■ AVAILABLE RECORDS:
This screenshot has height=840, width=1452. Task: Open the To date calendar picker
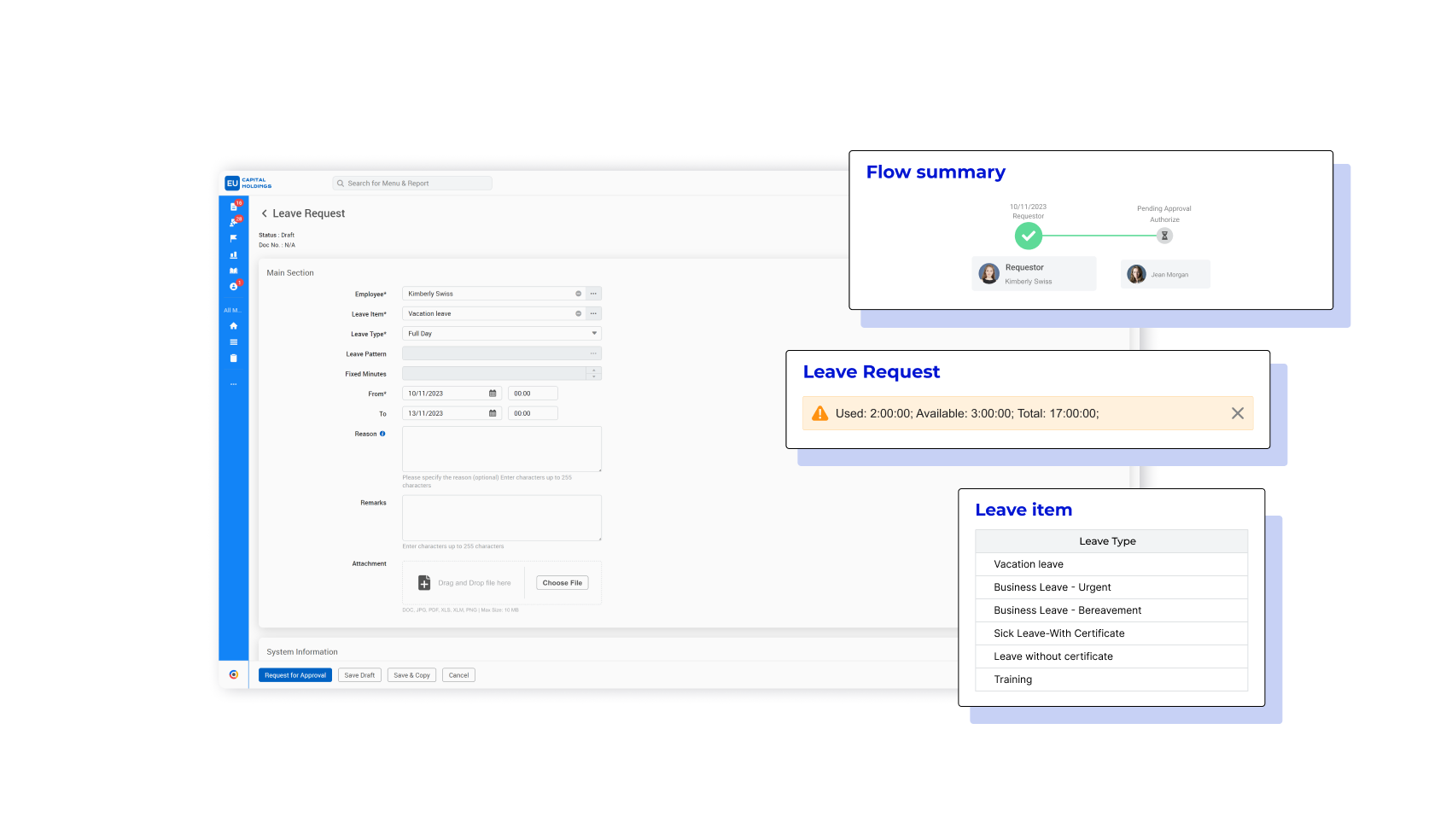point(493,413)
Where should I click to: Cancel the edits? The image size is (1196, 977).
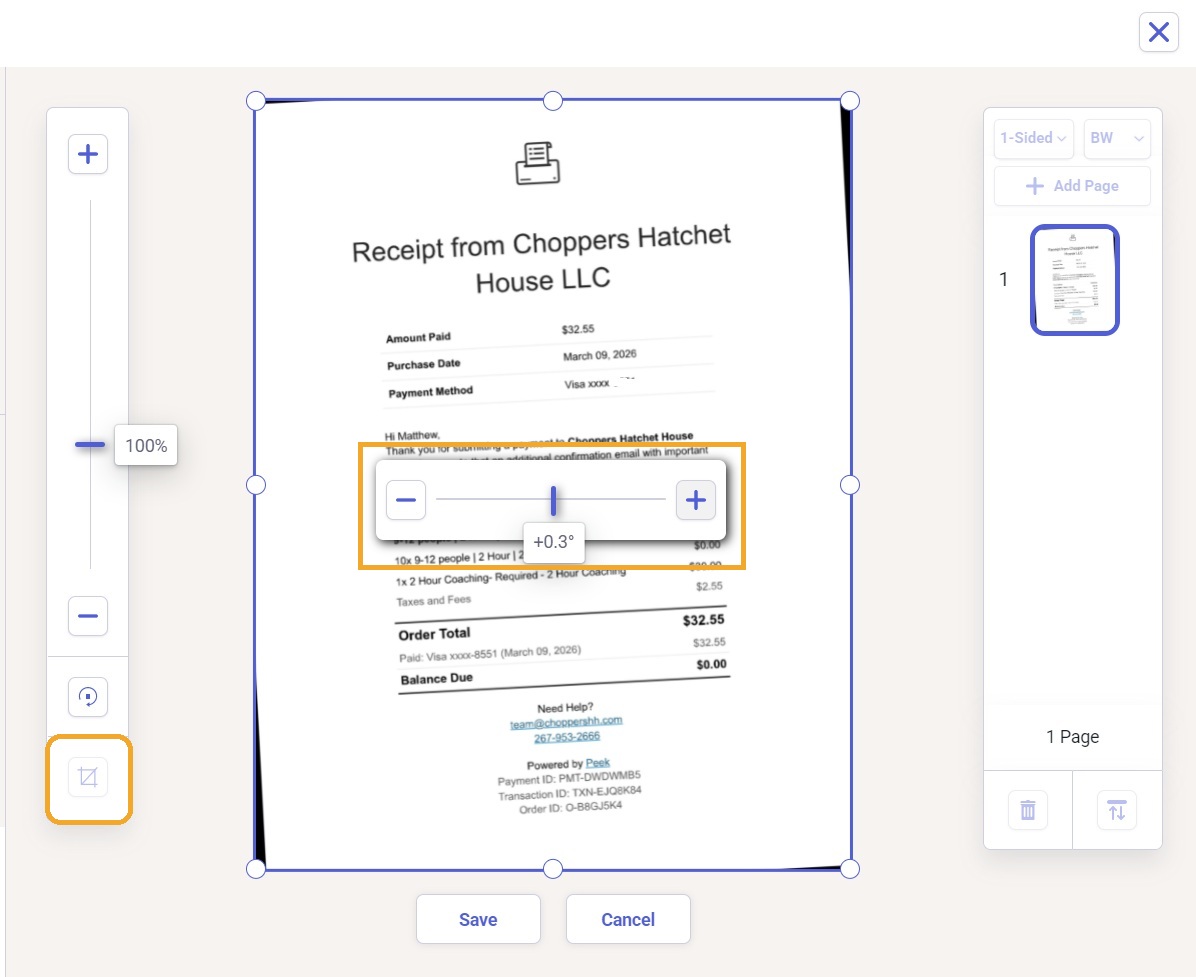click(628, 919)
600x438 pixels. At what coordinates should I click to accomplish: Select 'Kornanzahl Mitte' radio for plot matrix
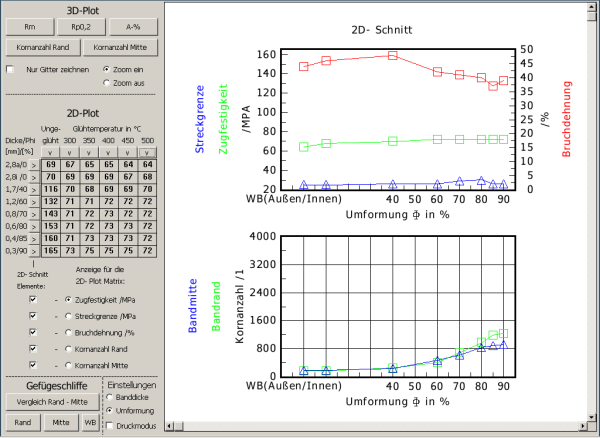67,367
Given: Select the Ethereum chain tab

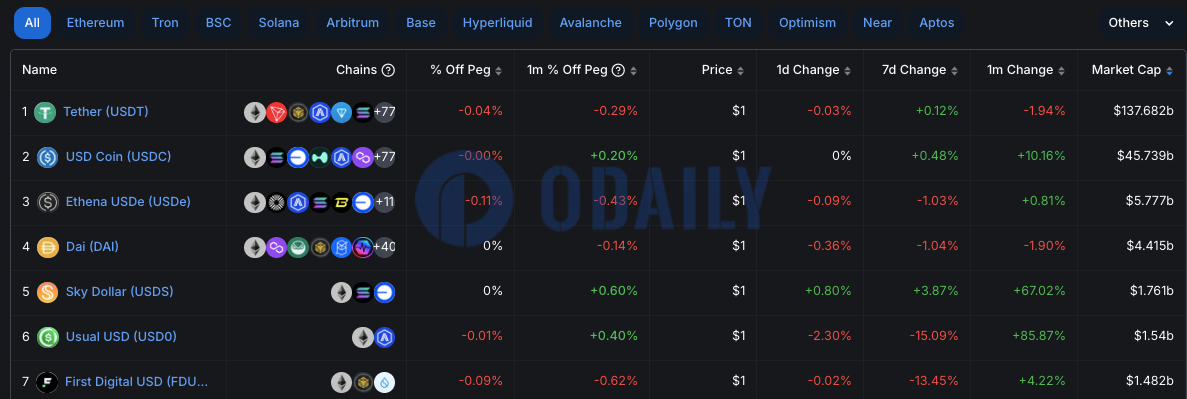Looking at the screenshot, I should point(95,23).
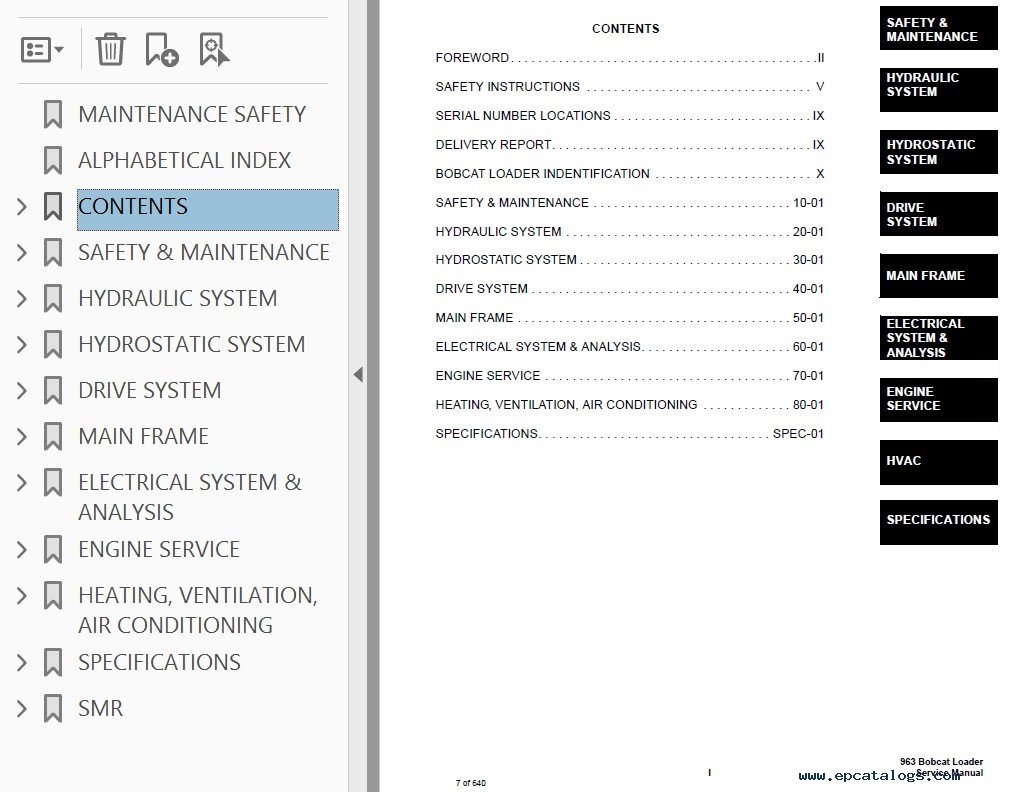Collapse the bookmarks side panel arrow
This screenshot has width=1011, height=792.
[x=358, y=375]
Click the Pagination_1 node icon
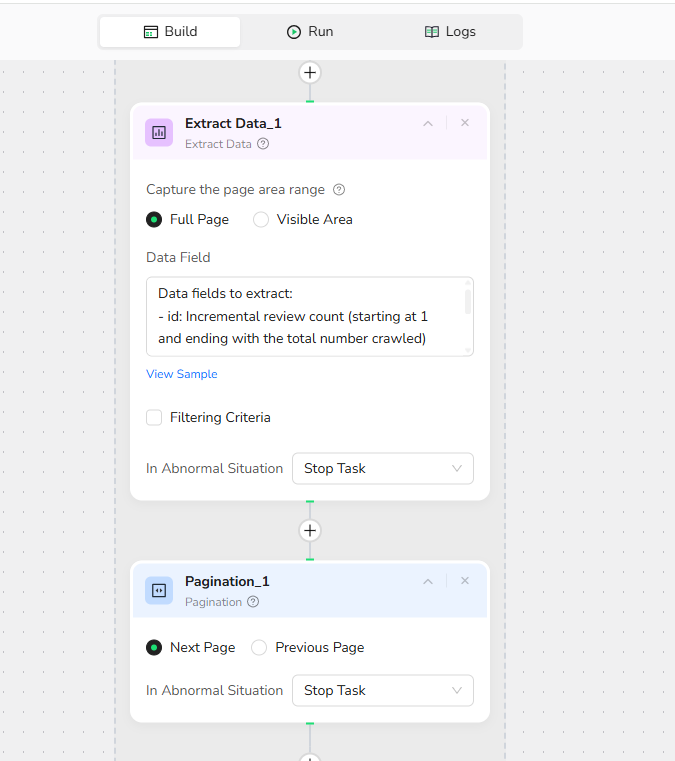The image size is (675, 761). tap(159, 590)

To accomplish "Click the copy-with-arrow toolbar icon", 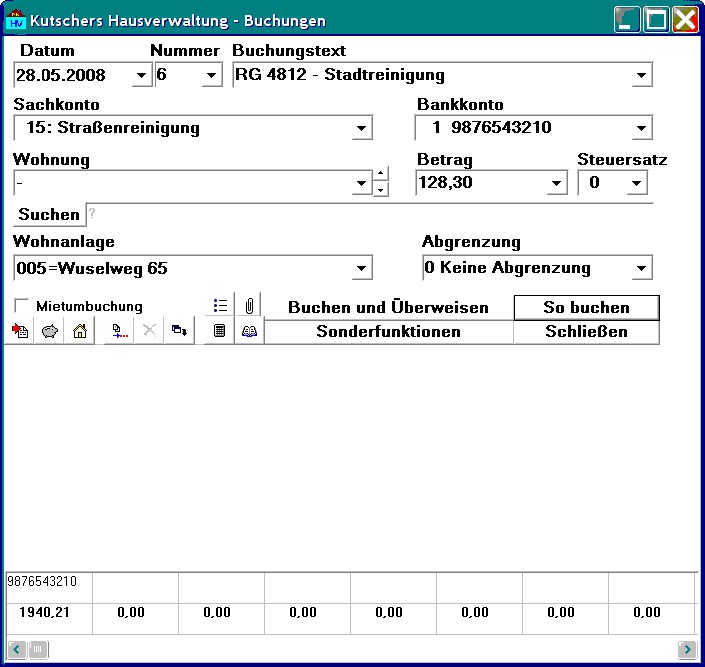I will tap(119, 331).
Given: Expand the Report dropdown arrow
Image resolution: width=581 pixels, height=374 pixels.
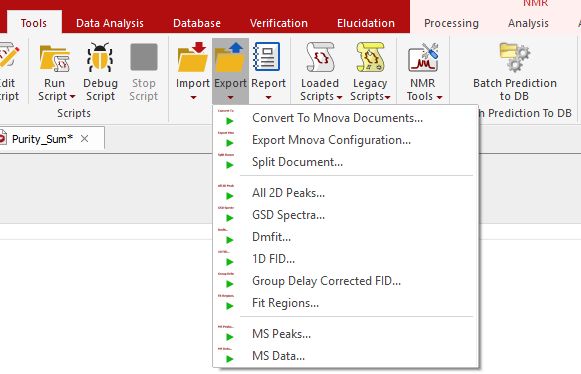Looking at the screenshot, I should coord(268,98).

■ REQUIRED ACTION: Copy exactly the lines from the line that has "Image resolution: width=581" through the last line of the entries above, inclusive, and no others. Pictures do not go in the copy.

■ RESPONSE TO THIS EXERCISE:
Image resolution: width=581 pixels, height=374 pixels.
Looking at the screenshot, I should coord(268,98).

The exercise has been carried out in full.